Refresh cached TLS intercept certs before expiry

[venbrinoDev]

Summary

We run Microsandbox for long-lived user runtimes in production, and this surfaced there as older sandboxes began failing TLS interception for intercepted hosts.

Fix TLS interception for long-lived sandboxes by refreshing cached per-domain leaf certificates when they are expired or near expiry.

Problem

Microsandbox caches generated intercept certs in TlsState.cert_cache, but cached entries were reused without checking whether the leaf cert had already expired.

In practice this caused older sandboxes to start failing TLS for intercepted hosts with errors like:

• certificate has expired
• SSL certificate problem: certificate has expired

Fix

• store not_after on DomainCert
• check cached cert expiry in TlsState::get_or_generate_cert()
• regenerate and replace the cached cert when it is expired or within a small refresh window

Files changed

• crates/network/lib/tls/certgen.rs
• crates/network/lib/tls/state.rs

Testing

Passed:

cargo test -p microsandbox-network tls::certgen
cargo test -p microsandbox-network tls::state
cargo test -p microsandbox-network --lib

Happy to adjust this if there’s a preferred place to handle cert rotation or expiry checks.

[toksdotdev]

thanks for the fix. once the minor issue i raised is fixed, should be good to merge.

[venbrinoDev]

okay @toksdotdev i do change that and make an update

[toksdotdev]

can you take a look at the failing build. ty!

[venbrinoDev]

can you take a look at the failing build. ty!

Sure currently looking at them to see why its failing

[venbrinoDev]

can you take a look at the failing build. ty!
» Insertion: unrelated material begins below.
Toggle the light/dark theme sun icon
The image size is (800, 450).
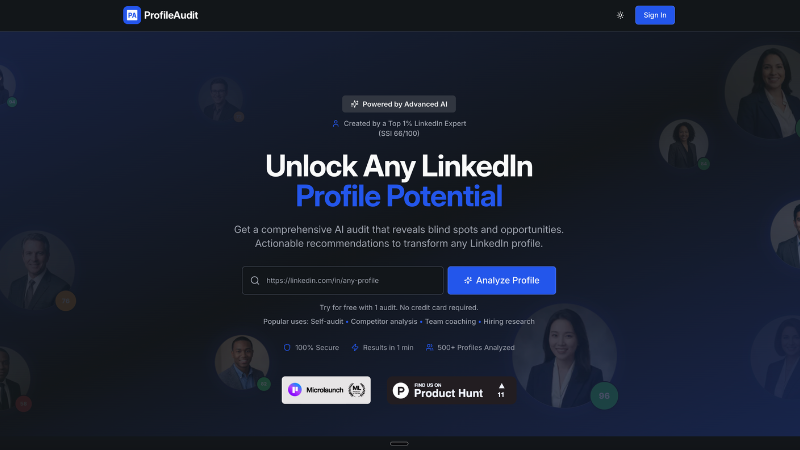tap(620, 15)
was a formatting issue fixed and pushed

[toksdotdev]

@venbrinoDev still some formatting issues.

[venbrinoDev]

@venbrinoDev still some formatting issues.

ohh checking it out

[venbrinoDev]

Resolved and pushed @toksdotdev also ran it locally incase of any further fmt or lint issue

[venbrinoDev]

Hi @toksdotdev, any estimate on when the fix will be pushed? I’d like to update my package version once it’s out.